In summary, we report that CMF, a two-herb formulation, has reduced the incidence of CRC by inhibiting inflammatory factors and regulating gut microbiota. In addition, the mechanism of action of CMF is through the direct action on inflammatory factors or the indirect effect on regulating gut flora. Understanding the role of gut microbiota would be helpful for the prevention of CRC development.

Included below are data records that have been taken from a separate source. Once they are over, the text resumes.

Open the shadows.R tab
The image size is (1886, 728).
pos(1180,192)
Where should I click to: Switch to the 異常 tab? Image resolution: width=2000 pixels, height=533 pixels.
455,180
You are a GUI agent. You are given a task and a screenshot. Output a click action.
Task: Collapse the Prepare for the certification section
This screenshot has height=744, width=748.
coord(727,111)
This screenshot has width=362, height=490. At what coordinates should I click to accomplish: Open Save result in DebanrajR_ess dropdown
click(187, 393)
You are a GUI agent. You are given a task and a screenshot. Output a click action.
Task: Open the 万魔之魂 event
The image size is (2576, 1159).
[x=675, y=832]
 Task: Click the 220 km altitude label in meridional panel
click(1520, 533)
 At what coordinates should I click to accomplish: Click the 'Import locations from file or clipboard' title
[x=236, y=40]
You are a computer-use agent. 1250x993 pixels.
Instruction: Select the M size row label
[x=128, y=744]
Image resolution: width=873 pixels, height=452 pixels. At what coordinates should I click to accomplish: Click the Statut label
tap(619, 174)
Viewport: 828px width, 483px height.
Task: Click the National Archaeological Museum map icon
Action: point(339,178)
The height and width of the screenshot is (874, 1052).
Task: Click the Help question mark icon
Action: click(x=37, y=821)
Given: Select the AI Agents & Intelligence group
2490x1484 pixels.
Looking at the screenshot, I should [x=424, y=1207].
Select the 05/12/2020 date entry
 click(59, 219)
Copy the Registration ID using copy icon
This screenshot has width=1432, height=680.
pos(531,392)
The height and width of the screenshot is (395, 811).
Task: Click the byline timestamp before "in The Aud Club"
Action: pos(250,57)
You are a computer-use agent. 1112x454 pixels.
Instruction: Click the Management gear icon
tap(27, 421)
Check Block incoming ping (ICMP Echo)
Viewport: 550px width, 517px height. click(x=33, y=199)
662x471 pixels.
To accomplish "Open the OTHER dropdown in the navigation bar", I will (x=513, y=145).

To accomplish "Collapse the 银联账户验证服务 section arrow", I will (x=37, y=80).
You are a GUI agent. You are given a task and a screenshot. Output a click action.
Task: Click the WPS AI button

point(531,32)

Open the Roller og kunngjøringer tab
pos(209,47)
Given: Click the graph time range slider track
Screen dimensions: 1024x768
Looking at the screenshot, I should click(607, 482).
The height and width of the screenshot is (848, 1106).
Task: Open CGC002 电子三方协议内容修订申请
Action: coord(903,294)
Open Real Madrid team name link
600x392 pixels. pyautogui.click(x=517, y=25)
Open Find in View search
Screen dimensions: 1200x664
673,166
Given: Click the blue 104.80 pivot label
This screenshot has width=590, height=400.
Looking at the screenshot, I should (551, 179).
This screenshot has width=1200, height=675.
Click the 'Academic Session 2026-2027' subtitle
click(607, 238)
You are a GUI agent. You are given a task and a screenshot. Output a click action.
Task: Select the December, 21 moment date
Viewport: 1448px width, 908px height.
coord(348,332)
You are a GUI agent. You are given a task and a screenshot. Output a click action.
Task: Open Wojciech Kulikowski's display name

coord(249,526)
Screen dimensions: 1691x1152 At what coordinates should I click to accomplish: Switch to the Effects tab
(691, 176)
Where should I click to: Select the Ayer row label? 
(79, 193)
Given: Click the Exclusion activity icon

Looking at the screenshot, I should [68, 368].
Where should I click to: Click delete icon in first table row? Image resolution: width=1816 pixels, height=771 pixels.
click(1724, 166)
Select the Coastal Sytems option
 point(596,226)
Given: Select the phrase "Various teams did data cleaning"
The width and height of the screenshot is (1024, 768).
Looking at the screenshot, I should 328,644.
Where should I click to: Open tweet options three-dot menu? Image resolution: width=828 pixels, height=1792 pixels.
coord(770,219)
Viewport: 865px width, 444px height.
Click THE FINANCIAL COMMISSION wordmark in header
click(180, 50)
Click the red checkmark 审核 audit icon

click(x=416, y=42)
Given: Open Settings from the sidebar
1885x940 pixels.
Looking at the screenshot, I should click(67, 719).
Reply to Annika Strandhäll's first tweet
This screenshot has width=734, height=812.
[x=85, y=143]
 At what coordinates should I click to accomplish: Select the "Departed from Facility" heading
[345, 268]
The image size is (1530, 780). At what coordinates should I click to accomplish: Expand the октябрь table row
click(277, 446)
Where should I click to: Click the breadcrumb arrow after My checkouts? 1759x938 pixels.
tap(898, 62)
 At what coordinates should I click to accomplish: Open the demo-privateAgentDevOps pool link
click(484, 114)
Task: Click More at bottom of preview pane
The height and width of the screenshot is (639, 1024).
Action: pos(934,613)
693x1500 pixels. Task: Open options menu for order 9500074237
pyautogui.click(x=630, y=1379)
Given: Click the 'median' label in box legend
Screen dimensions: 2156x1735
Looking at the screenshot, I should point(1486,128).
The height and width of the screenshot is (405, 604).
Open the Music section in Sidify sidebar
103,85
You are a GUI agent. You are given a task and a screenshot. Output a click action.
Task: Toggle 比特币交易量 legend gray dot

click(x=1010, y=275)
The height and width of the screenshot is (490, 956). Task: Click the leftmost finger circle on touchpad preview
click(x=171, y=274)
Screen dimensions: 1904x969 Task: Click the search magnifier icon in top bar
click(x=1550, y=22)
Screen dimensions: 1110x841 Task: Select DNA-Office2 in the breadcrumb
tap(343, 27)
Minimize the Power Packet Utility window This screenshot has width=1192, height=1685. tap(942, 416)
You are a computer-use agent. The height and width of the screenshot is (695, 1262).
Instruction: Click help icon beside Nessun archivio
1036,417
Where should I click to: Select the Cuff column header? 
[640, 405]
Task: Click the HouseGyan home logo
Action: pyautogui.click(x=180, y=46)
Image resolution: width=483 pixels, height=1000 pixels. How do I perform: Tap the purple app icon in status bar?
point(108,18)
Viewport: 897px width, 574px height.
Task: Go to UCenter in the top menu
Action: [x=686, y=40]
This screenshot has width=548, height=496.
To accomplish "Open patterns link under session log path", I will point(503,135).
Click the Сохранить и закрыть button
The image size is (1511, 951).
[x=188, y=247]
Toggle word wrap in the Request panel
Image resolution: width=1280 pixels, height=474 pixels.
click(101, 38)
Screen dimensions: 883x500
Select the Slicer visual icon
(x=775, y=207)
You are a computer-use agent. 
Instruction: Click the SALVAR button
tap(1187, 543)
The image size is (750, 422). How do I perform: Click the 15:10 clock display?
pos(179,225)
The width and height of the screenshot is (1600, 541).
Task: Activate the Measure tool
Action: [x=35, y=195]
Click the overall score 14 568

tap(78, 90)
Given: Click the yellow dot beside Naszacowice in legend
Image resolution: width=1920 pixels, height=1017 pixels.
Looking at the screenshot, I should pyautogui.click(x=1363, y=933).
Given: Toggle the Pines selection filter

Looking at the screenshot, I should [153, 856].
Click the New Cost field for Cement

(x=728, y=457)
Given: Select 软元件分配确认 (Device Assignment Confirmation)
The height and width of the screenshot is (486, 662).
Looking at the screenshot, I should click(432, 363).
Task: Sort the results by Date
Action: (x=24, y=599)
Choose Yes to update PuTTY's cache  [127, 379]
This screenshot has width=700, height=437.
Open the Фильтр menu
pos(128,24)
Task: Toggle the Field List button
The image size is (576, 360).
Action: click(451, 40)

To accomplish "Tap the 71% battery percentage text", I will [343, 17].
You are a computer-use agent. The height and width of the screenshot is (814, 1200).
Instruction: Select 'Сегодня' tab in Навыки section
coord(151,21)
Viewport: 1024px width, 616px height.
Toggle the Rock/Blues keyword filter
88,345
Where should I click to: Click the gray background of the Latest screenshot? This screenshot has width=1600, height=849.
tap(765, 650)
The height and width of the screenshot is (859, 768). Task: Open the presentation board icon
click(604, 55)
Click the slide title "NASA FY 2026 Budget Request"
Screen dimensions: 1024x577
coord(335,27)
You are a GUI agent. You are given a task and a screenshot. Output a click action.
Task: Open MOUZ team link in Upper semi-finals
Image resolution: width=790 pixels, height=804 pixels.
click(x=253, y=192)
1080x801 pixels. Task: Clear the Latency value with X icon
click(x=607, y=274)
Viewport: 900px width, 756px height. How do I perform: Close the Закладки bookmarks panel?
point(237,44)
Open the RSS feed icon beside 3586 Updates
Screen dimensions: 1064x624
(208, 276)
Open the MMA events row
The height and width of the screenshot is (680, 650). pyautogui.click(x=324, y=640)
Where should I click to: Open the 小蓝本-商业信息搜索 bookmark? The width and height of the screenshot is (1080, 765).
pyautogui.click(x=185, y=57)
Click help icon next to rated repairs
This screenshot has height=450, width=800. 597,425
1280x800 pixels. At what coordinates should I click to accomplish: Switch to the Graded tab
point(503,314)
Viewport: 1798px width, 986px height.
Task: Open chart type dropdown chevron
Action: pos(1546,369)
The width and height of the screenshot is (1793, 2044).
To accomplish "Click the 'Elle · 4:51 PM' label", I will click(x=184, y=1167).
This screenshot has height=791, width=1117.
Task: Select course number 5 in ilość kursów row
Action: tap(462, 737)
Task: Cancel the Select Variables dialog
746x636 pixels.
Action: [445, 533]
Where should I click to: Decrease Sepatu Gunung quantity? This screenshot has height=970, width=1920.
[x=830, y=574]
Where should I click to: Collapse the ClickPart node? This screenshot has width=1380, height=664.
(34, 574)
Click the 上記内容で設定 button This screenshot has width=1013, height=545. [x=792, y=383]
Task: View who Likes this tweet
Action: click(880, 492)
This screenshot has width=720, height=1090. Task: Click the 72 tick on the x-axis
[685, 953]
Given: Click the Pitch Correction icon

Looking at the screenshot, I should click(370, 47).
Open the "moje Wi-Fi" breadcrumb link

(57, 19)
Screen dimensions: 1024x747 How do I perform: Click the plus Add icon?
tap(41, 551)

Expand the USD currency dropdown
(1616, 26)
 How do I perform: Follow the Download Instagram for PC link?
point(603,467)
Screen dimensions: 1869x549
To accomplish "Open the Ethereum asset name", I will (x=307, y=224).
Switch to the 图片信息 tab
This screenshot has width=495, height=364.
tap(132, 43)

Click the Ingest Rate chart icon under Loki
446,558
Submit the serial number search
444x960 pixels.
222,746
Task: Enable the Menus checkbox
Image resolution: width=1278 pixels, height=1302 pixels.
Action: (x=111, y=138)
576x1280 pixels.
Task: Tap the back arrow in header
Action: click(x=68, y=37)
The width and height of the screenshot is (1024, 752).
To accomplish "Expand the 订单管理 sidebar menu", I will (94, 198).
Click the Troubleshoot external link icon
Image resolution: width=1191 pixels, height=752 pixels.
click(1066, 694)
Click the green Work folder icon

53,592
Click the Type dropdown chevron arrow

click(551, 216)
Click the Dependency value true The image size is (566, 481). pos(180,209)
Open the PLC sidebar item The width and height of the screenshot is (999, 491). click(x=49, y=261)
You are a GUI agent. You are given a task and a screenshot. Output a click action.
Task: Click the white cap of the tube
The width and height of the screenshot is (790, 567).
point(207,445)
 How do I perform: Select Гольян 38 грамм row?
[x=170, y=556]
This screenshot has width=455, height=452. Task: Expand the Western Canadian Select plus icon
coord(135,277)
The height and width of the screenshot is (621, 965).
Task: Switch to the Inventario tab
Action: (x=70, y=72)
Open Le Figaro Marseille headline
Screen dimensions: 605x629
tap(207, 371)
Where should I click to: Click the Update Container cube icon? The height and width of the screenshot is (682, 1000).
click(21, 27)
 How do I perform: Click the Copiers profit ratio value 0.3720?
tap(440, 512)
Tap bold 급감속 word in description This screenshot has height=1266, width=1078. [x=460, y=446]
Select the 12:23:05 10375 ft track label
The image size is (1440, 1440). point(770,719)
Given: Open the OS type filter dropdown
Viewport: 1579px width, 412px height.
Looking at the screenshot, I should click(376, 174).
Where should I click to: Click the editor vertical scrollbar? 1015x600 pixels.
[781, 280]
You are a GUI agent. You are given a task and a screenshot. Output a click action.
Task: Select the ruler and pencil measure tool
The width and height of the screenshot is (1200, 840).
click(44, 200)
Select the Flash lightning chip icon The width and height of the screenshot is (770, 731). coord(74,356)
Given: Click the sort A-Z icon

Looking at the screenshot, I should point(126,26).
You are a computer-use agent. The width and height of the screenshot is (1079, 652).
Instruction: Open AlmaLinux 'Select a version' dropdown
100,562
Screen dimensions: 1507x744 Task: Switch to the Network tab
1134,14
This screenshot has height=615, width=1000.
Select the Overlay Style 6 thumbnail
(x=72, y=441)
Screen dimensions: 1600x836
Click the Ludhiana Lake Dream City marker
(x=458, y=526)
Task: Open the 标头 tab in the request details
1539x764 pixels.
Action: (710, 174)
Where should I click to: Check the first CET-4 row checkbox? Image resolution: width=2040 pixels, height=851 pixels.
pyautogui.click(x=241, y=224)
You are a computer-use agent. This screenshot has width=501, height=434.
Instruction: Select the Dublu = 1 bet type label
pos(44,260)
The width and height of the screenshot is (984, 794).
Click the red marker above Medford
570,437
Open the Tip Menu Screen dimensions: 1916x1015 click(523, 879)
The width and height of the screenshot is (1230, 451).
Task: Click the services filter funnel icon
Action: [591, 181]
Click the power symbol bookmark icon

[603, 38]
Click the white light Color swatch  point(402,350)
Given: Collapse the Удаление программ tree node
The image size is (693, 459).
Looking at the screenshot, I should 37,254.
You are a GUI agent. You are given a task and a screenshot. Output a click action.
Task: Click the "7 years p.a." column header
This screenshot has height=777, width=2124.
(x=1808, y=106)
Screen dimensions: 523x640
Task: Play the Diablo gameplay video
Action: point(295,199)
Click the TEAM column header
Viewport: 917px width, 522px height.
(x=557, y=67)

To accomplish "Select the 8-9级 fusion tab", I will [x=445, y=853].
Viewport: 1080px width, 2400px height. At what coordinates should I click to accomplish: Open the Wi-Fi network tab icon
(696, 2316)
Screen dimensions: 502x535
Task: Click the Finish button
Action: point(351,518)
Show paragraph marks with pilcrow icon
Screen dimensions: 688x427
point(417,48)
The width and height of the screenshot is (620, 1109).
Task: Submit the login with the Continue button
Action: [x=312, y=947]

Data Availability Statement

All datasets generated for this study are included in the article/supplementary material.

Ethics Statement

The animal study was reviewed and approved by IRB of Yueyang Hospital Affiliated with Shanghai University of Traditional Chinese Medicine. Written informed consent was obtained from the owners for the participation of their animals in this study.

Author Contributions

XF, HZ, and GX contributed to study design, data interpretation, and manuscript preparation. YL contributed to animal rearing. DH contributed to data acquisition and analysis.

Conflict of Interest

The authors declare that the research was conducted in the absence of any commercial or financial relationships that could be construed as a potential conflict of interest.